Two other repos are relied upon and not copied into this repo because they are useful standalone. This repo can be considered the 'roll up' that integrates the ensemble.

This PDF classifier can be re-purposed for other binary cases simply by using different training data.

PDF Challenges

PDFs have challenges, because they can:

  • be pure images of text with no easily extractable text at all
  • range from 1 page position papers to 100+ page theses
  • have citations either at the end of the document, or interspersed as footnotes

We decided to avoid using OCR for text extraction for speed reasons and because of the challenge of multiple languages.

We address these challenges with an ensemble of classifiers that use confidence values to cover all the cases. There are still some edge cases, but incidence rate is at most a few percent.

API Configuration and Deployment

The following env vars must be defined to run this API service:

  • FT_MODEL full path to the FastText model for linear classifier
  • FT_URL_MODEL path to FastText model for URL classifier
  • TF_IMAGE_SERVER_URL base API URL for image tensorflow-serving process
  • TF_BERT_SERVER_URL base API URL for BERT tensorflow-serving process

Backend Service Dependency Setup

These directions assume you are running in an Ubuntu Xenial (16.04 LTS) virtual machine.

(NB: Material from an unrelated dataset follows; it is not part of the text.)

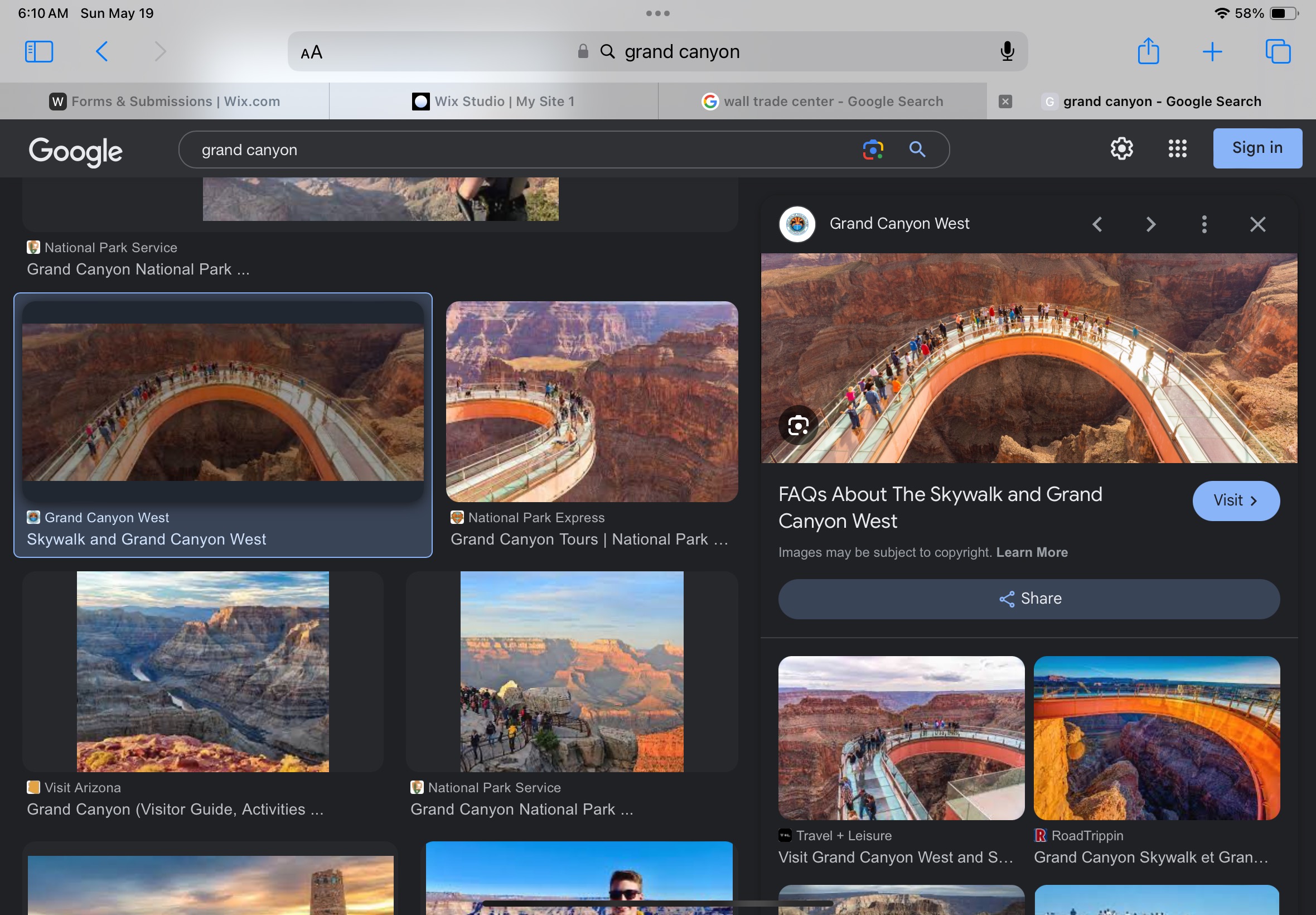Open National Park Express skywalk thumbnail

coord(592,401)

sudo apt-get install -y poppler-utils imagemagick libmagickcore-6.q16-2-extra ghostscript netpbm gsfonts-other
conda create --name pdf_trio python=3.7 --file requirements.txt
conda activate pdf_trio

Edit /etc/ImageMagick/policy.xml to change:

<policy domain="coder" rights="none" pattern="PDF" />

To:

<policy domain="coder" rights="read" pattern="PDF" />

We expect imagemagick 6.x; when 7.x is used, the binary will not be called convert anymore.

Back-Backend Components for Serving

  • fastText-python is used for hosting fastText models
  • tensorflow-serving for image and BERT inference

Tensorflow-Serving via Docker

Tensorflow serving is used to host the NN models and we prefer to use the REST because that significantly reduces the complexity on the client side.

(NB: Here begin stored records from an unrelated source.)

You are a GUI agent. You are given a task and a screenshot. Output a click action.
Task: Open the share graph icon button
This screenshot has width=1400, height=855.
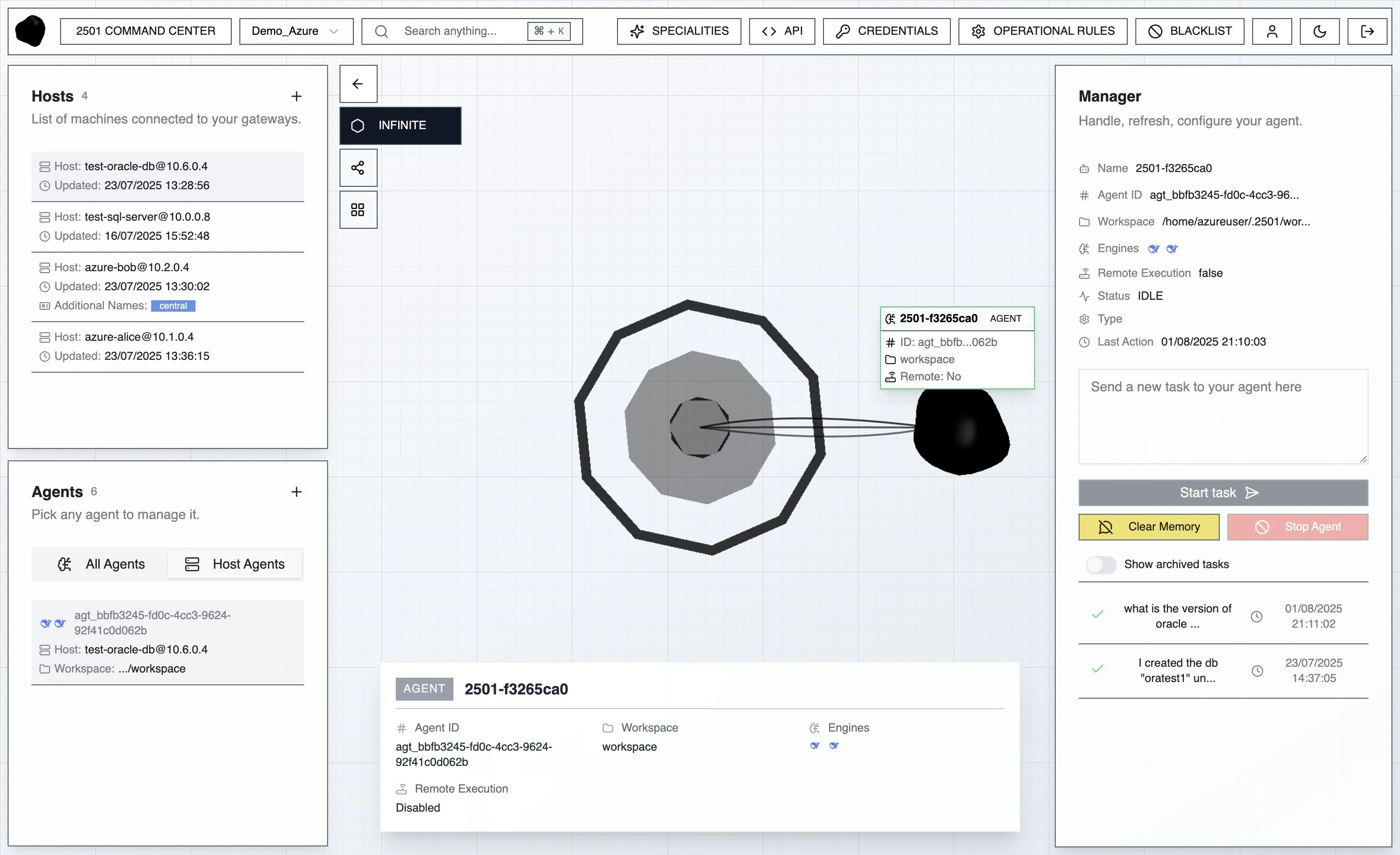[x=358, y=167]
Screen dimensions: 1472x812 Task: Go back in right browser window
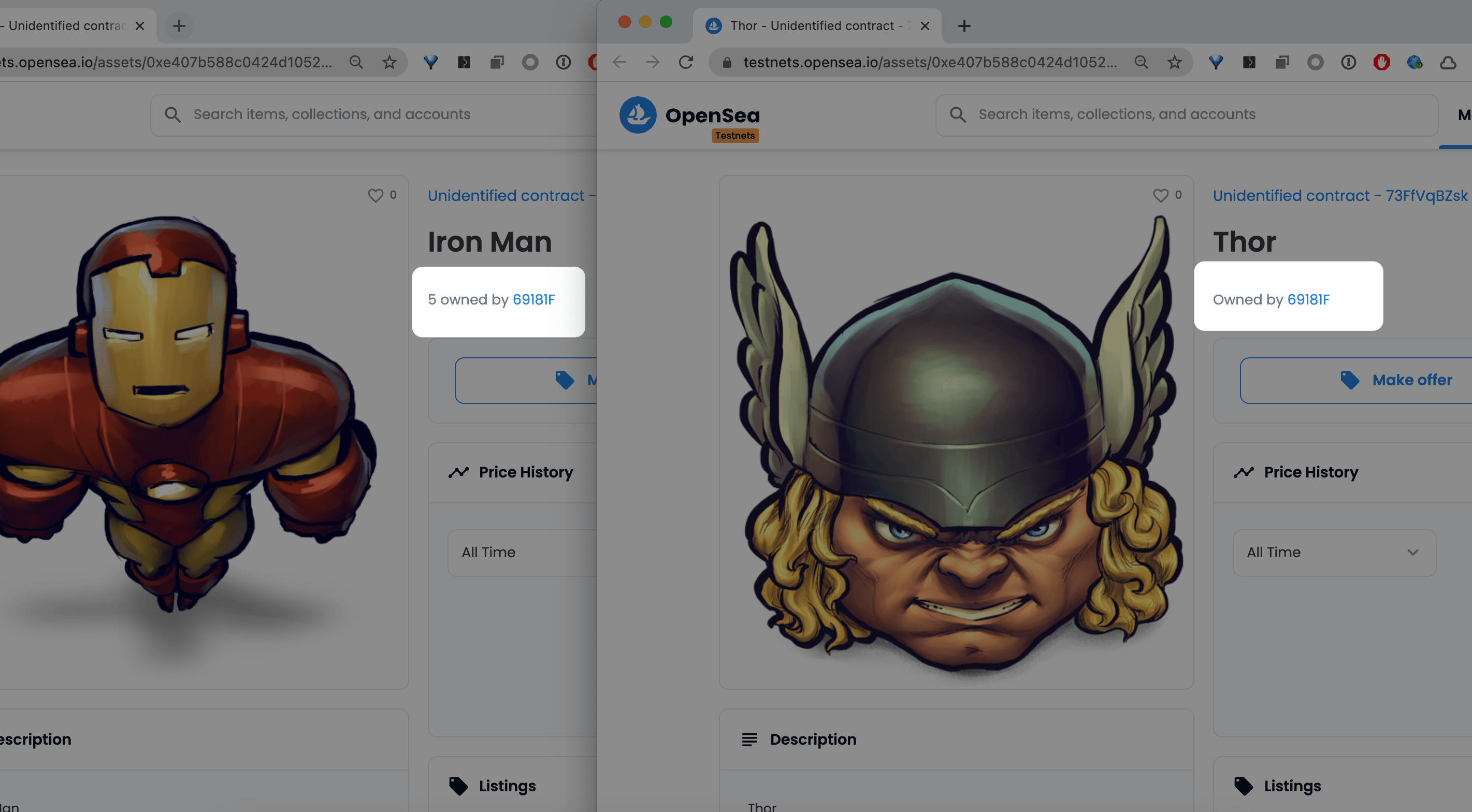(x=619, y=62)
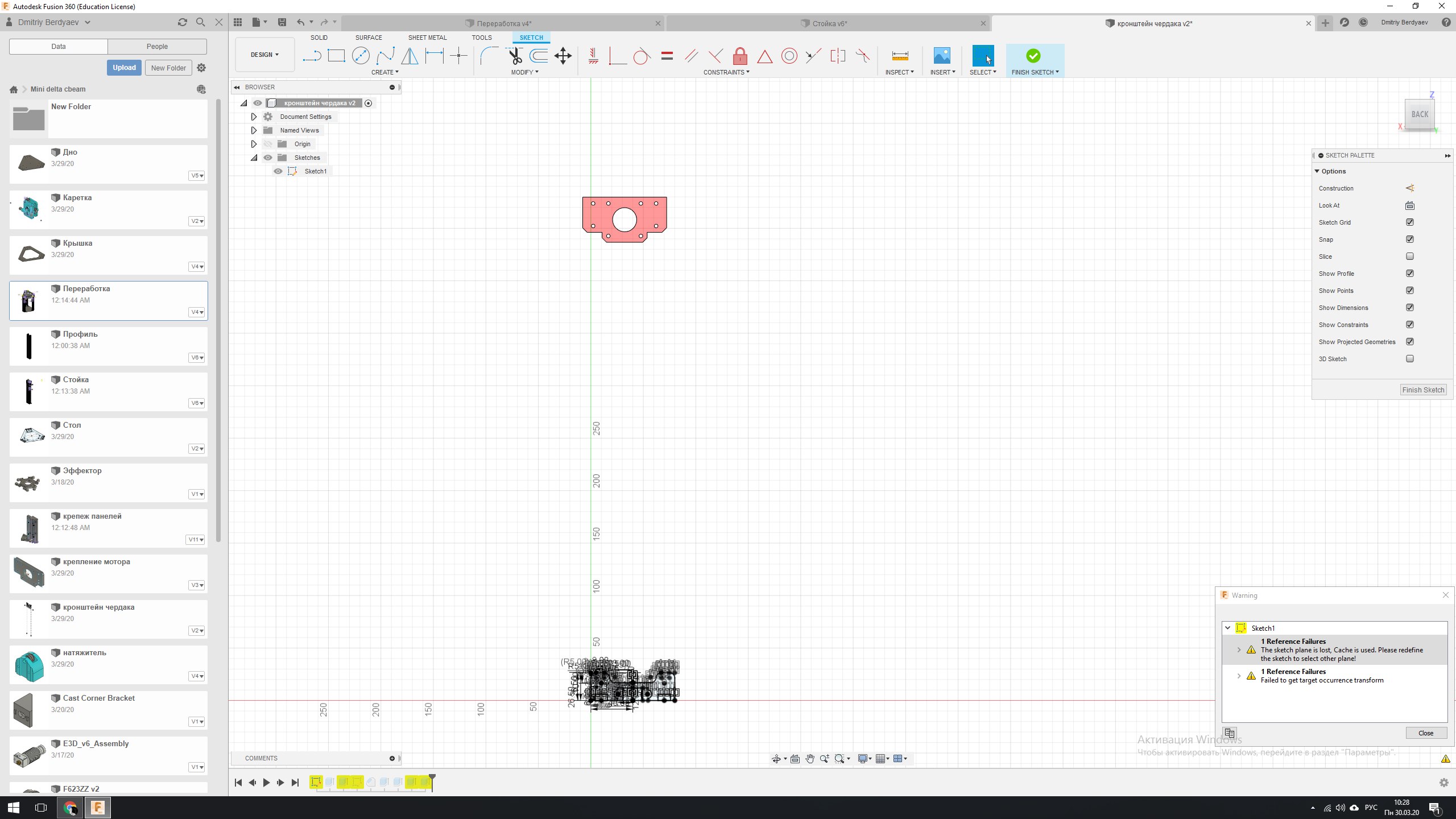
Task: Open the Measure inspect tool
Action: click(900, 56)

  • install on ubuntu (docker.io distinguishes Docker from some preexisting package 'docker', a window manager extension):
    • sudo apt-get install docker.io
  • get a docker image from the docker hub (might need to be careful about v1.x to v2.x transition)
    • sudo docker pull tensorflow/serving:latest
    • NOTE: I am running docker at system level (not user), so sudo is needed for operations, YMMV
  • see what is running:
    • sudo docker ps
  • stop a running docker, using the id shown in the docker ps output:
    • sudo docker stop 955d531040b2
  • to start tensorflow-serving:
    • ./start_bert_serving.sh
    • ./start_image_classifier_serving.sh

Training and Models

These are covered in detail under data_prep:

  • fastText (needed for training)
  • bert variant repo for training
  • tf_image_classifier repo

Models

Sample models for research-pub classification are available at Internet Archive under https://archive.org/download/pdf_trio_models.

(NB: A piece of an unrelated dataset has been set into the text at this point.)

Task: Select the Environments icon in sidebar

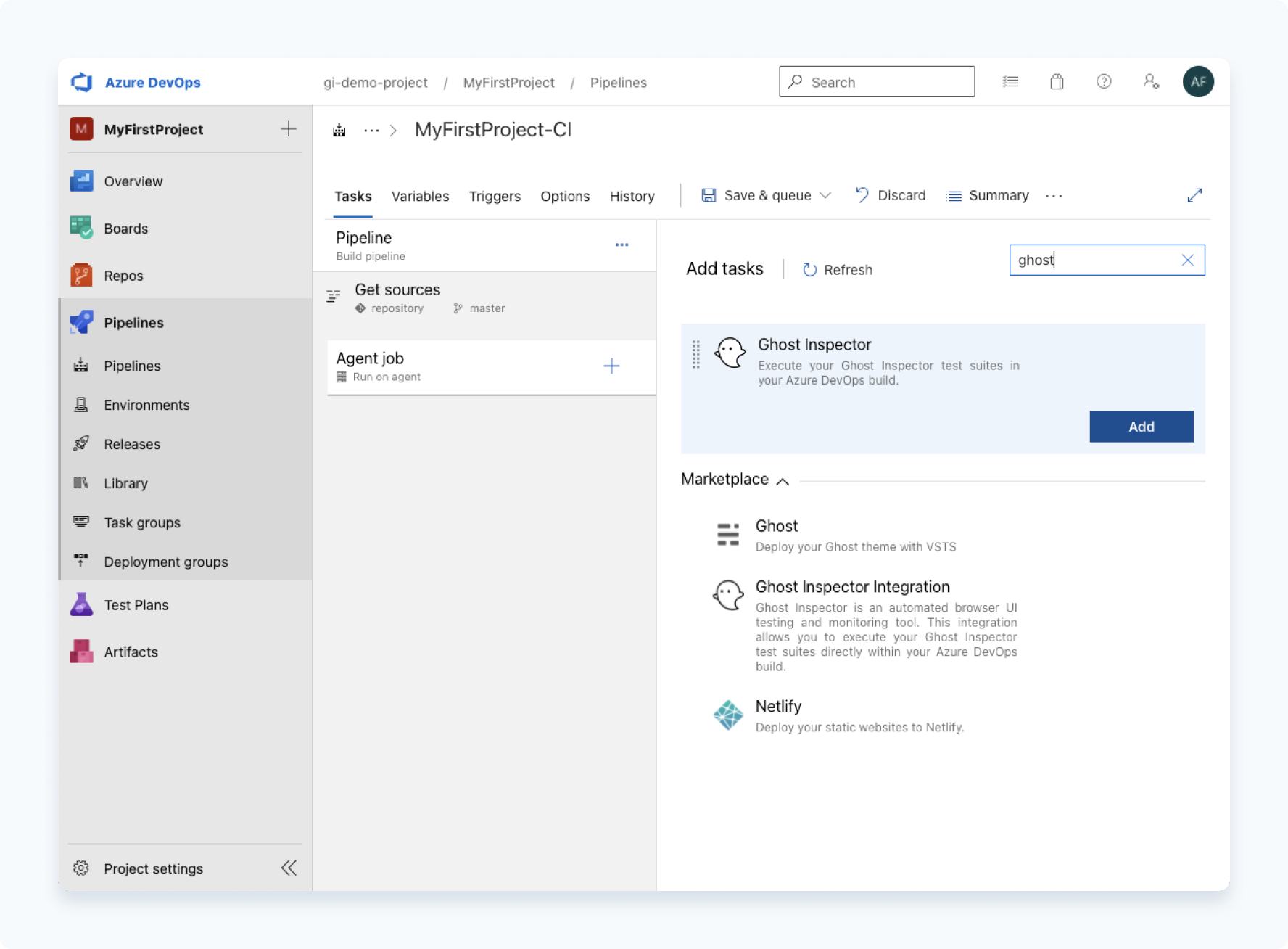Action: tap(81, 405)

A handy python package will fetch the files and directory structure (necessary for tensorflow-serving). You can use curl and carefully recreate the directory structure, of course. The full set of models is 1.6GB.

Here is a summary of the model files, directories, and env vars to specify the paths:

env var size path Used By
BERT_MODEL_PATH 1.3GB pdf_trio_models/bert_models start_bert_serving.sh
IMAGE_MODEL_PATH 87MB pdf_trio_models/pdf_image_classifier_model start_image_classifier_serving.sh
FT_MODEL 600MB pdf_trio_models/fastText_models/dataset20000_20190818.bin start_api_service.sh
FT_URL_MODEL 202MB pdf_trio_models/fastText_models/url_dataset20000_20190817.bin start_api_service.sh

See Data Prep for details on preparing training data and how to train each classifier.